Exercise directions ▸ What is the number of lines in this listing that include "agent"? Answer with that number only.

══════

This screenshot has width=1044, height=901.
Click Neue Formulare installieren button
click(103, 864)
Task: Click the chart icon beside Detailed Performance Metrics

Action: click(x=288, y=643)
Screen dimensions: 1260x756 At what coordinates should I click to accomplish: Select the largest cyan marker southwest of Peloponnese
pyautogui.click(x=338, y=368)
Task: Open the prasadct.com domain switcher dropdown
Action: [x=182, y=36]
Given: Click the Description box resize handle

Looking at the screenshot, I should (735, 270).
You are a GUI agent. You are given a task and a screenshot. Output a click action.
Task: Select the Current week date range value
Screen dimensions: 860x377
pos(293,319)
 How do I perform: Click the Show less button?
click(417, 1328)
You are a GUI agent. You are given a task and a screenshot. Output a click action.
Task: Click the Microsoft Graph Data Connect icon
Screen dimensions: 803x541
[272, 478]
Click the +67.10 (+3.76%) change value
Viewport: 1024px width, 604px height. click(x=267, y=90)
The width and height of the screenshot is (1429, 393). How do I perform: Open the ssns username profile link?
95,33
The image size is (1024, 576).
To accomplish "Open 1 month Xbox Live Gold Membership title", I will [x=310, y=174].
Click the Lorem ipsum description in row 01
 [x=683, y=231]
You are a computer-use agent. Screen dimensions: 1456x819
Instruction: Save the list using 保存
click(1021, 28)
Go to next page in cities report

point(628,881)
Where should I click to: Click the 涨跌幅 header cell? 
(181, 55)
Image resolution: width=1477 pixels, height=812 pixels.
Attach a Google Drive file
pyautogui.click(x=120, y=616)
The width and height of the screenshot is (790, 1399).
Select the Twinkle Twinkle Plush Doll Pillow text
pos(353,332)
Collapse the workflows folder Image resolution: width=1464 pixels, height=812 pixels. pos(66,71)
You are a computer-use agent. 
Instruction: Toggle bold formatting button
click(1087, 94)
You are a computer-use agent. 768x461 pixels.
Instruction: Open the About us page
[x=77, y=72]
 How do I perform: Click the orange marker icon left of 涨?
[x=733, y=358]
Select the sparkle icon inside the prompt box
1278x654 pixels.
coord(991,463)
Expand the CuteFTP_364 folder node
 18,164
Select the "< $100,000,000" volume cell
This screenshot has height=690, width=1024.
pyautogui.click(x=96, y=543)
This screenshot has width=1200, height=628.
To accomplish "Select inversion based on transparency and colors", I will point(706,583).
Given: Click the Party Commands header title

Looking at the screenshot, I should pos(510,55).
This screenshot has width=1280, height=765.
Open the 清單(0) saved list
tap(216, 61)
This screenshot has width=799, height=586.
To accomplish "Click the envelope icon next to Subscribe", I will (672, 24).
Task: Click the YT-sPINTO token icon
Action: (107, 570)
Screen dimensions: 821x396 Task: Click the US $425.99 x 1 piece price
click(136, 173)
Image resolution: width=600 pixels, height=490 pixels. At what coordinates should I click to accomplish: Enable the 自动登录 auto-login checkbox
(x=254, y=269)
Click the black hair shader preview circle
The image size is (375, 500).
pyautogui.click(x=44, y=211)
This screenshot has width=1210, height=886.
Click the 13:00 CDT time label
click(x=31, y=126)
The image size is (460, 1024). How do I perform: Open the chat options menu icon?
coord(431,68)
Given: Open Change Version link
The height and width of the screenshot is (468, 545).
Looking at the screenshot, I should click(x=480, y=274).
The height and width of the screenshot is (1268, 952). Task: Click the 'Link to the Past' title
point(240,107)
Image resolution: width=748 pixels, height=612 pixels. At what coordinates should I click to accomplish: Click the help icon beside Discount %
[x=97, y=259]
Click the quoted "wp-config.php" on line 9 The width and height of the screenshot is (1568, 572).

══════

Response to the task ▸ 5